Ethiopia: Risk Assessment
Country Risk Rating
|C||A very uncertain political and economic outlook and a business environment with many troublesome weaknesses can have a significant impact on corporate payment behavior. Corporate default probability is high.|
Business Climate Rating
|D||The business environment is very difficult. Corporate financial information is rarely available and when available usually unreliable. The legal system makes debt collection very unpredictable. The institutional framework has very serious weaknesses. Intercompany transactions can thus be very difficult to manage in the highly risky environments rated D.|
Growth not easing up
Economic activity remained strong in 2015 (fiscal year ends on 7 July), mainly driven by domestic demand. Exports of goods and services, however, contracted with the drop in oilseed and gold prices and declining revenue from tourism, while imports grew strongly. The manufacturing, construction and agricultural sectors showed strong momentum whilst the services sector, which continues to make the biggest contribution to growth, slowed.
Agricultural production suffered from the drought at the beginning of the 2016 fiscal year, but growth should continue to benefit from the implementation of a major public investment program, which is on-going within the 2nd Ethiopian Growth and Transformation Plan. This continues to be focused on improving transport, energy supply (including continuation of the Grand Renaissance Dam project), telecommunications and information technology associated infrastructures. The manufacturing sector is at the core of the new plan. The leather, shoe, textile and agri-food sectors will likely continue to be key driving forces in its expansion.

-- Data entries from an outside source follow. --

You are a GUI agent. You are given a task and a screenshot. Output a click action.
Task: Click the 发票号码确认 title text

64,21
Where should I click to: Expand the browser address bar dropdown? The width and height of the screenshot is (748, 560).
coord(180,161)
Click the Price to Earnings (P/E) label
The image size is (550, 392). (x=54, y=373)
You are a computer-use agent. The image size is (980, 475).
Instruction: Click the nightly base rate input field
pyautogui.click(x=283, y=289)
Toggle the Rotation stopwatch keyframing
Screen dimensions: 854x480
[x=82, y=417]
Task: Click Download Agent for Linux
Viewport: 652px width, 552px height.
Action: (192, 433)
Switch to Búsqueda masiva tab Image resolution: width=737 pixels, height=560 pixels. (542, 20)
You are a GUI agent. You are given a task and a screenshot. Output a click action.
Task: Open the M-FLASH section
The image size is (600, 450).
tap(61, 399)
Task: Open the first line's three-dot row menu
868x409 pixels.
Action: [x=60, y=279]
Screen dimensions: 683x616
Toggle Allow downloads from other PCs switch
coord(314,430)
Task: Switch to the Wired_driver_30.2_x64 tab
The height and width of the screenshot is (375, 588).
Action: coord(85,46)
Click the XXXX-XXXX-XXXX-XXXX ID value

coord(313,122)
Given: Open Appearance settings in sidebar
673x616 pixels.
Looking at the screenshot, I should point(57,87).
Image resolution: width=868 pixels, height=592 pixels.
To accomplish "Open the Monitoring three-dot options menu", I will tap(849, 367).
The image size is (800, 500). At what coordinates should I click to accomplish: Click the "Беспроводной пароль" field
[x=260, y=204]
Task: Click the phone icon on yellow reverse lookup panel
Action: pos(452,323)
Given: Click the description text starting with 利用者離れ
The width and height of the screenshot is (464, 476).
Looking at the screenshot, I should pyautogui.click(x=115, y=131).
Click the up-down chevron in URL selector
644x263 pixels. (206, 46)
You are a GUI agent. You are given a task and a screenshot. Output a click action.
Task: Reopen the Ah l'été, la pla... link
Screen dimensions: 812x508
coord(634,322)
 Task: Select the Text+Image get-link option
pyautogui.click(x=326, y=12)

Despite the progress made in economic terms and the prospects of more sophisticated product ranges, the country remains highly dependent on commodities, in particular agricultural, and as a result, vulnerable to climatic hazards and movements in global prices. There remains much work to be done to improve the business climate and competitiveness. Limited access to credit, red tape, weak infrastructure and lack of skilled labor are all disadvantages. Inflation, which stayed below 10% until mid-2015, is rising following the lack of rain and the resultant rise in food costs.
Growing internal and external imbalances
The current account deficit increased in 2015 as a result of the decline in exports of goods and services (oilseeds, gold, travel) and the increase in imports. There was, however, a slight increase in coffee exports and expatriate workers' remittances. The current account deficit is likely to stabilize at a slightly lower level in 2016 and 2017 thanks to a recovery in exports, driven by light industry, horticulture and the sale of electricity, and a more reasonable rate of growth in imports. The fall in agricultural commodity prices should largely be offset by the fall in the cost of imported oil. However, the over-valuation of the Ethiopian currency (birr) will continue to drag down competitiveness. The possible rebalancing, in the medium-term, of economic growth in China (leading foreign investor), in favor of consumption, should have a positive impact for the country, which should continue to benefit from the relocation of Chinese companies. The increase in foreign direct investment and in government and SOEs borrowing helped boost currency reserves in 2015, although these still only represent two months of imports, which is not enough. The budget deficit is growing slowly as expenditure is increased on reducing poverty and on modernizing infrastructure. The public debt-to-GDP ratio should increase up until 2018 and then fall thanks to the completion of the ongoing public investment projects. However, whilst the sustainability of the debt is not in question, the danger of over-indebtedness has increased because of the wider use of non-concessional external borrowing.
A difficult regional context and enduring internal tensions
Ethiopia is in an unstable region with serious security and political stability issues. Relations between Ethiopia and Eritrea, formerly at war, remain tense. The instability in Somalia presents a threat to the security of its neighboring countries, including Ethiopia. Tensions also remain between Ethiopia and Sudan and Egypt concerning the Grand Renaissance Dam. Finally, domestically, the continued presence of separatist and rebel movements, as well as dissension between Christians and Muslims, has to be borne in mind. The Ethiopian People’s Revolutionary Democratic Front, which maintains its grip on the country, is likely to retain power until the next parliamentary elections (2020).